# START OF Record list
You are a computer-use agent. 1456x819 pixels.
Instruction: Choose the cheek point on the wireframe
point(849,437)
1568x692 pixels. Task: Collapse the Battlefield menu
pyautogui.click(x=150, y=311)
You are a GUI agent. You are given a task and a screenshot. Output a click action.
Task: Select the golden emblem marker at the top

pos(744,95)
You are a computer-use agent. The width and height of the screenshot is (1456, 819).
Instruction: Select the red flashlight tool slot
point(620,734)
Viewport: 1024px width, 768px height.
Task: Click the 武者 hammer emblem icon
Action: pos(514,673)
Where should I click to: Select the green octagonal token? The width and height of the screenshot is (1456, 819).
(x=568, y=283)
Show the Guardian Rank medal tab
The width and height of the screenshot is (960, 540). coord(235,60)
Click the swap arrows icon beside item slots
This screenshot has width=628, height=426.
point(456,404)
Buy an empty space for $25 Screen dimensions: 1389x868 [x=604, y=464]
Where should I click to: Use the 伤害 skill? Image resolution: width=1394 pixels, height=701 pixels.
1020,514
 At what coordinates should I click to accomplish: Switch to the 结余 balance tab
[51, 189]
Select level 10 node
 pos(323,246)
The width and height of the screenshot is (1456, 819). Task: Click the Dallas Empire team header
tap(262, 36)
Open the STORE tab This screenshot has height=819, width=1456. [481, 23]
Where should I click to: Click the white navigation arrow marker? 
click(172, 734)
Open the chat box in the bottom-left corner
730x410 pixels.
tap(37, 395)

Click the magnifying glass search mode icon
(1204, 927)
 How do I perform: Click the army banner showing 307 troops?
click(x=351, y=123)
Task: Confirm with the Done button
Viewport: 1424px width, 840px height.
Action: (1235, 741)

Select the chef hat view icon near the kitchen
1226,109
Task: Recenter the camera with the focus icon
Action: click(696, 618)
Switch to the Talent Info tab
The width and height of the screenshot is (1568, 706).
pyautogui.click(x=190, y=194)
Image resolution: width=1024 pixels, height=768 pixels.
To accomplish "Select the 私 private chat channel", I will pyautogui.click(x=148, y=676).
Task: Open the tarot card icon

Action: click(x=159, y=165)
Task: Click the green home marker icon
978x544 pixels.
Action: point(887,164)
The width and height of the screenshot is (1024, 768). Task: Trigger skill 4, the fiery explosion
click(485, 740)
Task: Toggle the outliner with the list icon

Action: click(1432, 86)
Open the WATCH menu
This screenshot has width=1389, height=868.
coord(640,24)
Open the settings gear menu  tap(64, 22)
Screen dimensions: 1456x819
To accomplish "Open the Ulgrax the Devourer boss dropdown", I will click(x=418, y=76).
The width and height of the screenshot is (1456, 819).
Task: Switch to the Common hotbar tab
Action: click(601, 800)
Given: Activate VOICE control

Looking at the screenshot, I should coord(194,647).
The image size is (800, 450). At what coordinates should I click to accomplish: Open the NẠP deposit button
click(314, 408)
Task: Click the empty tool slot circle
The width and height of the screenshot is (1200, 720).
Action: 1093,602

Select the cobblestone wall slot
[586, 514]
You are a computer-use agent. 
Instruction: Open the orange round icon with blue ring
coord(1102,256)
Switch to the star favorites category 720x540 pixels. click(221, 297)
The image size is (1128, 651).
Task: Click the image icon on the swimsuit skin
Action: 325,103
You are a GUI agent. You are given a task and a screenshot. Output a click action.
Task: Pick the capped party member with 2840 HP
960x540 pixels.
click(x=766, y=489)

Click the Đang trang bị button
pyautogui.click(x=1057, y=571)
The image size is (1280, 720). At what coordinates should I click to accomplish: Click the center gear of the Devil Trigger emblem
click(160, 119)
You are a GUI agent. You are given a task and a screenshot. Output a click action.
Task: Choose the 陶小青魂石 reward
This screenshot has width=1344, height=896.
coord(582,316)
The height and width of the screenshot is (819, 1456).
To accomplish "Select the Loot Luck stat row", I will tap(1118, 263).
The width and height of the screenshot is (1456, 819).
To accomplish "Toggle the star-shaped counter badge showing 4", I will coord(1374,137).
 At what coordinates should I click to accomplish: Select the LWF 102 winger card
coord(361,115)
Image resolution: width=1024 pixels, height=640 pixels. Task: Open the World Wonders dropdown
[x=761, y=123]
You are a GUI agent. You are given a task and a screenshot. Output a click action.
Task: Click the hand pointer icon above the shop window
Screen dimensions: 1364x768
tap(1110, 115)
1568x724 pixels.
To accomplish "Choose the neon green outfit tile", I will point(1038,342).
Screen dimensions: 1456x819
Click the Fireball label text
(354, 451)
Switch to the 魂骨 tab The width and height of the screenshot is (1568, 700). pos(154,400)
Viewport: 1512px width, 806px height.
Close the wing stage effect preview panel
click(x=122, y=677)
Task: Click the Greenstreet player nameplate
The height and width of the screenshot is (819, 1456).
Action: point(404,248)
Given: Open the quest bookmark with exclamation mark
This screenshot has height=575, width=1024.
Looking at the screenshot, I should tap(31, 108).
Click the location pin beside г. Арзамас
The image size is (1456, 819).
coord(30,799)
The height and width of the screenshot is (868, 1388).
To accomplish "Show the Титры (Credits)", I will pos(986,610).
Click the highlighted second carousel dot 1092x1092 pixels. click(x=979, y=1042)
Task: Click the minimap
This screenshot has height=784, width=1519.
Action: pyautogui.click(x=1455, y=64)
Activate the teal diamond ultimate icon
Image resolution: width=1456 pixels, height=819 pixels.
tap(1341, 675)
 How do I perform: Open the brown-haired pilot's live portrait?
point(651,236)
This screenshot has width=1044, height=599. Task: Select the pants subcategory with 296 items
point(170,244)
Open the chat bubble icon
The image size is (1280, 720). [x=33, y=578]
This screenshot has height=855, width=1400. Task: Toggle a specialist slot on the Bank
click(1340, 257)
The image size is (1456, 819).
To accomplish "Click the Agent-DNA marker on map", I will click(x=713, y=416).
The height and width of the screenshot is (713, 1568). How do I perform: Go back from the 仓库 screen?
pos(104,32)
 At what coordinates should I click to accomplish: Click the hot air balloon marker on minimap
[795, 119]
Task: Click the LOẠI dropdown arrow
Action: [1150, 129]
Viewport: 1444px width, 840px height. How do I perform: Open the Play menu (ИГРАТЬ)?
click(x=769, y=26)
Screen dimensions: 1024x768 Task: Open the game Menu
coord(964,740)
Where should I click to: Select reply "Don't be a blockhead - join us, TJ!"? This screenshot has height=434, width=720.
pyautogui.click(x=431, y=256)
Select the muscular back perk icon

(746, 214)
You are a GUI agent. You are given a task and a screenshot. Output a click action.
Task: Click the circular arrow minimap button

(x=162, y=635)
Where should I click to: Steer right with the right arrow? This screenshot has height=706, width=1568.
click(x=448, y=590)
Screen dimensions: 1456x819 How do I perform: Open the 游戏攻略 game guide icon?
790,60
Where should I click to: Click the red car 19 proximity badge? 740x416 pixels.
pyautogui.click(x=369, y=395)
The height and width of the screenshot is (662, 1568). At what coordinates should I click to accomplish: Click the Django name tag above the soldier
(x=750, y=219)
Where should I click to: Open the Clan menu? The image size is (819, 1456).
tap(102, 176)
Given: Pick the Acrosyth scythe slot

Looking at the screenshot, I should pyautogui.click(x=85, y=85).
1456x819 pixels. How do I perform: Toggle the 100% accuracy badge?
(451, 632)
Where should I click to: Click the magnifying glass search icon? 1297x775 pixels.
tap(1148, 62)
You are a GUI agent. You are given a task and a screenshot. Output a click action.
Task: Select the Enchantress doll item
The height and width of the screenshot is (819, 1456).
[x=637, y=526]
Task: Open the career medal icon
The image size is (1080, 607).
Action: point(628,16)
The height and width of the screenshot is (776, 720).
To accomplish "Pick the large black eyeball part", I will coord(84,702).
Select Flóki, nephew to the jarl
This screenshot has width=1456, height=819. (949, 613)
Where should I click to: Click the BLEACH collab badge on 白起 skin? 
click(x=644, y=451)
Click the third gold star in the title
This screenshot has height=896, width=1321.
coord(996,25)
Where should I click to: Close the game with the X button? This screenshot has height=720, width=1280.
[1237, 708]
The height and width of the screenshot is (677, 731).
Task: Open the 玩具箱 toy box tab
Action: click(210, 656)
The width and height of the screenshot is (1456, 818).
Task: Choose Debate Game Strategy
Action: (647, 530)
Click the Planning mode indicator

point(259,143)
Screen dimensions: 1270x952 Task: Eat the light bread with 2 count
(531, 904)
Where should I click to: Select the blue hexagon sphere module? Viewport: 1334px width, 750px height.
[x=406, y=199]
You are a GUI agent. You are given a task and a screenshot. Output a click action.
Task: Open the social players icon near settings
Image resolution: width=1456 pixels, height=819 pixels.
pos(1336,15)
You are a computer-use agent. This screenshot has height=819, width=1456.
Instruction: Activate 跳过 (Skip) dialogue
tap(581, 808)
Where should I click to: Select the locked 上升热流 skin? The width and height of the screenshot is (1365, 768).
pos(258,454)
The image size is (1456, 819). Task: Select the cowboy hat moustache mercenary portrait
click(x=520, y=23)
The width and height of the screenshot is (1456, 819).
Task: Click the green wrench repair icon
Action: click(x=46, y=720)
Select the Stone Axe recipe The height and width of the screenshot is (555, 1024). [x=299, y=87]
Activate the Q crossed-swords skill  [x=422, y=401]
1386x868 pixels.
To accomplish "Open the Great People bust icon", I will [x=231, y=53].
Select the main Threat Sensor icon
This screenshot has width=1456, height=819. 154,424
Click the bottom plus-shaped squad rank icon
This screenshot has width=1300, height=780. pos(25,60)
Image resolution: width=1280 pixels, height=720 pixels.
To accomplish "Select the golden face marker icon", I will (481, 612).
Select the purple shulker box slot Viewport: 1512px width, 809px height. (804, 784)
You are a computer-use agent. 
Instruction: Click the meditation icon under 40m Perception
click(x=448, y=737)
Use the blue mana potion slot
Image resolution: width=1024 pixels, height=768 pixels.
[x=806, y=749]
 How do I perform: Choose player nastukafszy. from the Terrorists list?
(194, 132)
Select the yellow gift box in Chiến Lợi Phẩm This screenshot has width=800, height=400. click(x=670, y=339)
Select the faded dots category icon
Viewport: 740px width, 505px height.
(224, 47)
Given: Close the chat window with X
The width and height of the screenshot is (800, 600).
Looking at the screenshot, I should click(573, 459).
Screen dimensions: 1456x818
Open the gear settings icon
# END OF Record list
*To be done:* In the data, rewrite everything from the line containing "Select the main Threat Sensor icon" down to the line containing "Select the purple", changing "golden" to "silver" and leaving the rest as it is.

*Task result:*
Select the main Threat Sensor icon
This screenshot has width=1456, height=819. 154,424
Click the bottom plus-shaped squad rank icon
This screenshot has width=1300, height=780. pos(25,60)
Image resolution: width=1280 pixels, height=720 pixels.
To accomplish "Select the silver face marker icon", I will (481, 612).
Select the purple shulker box slot Viewport: 1512px width, 809px height. (804, 784)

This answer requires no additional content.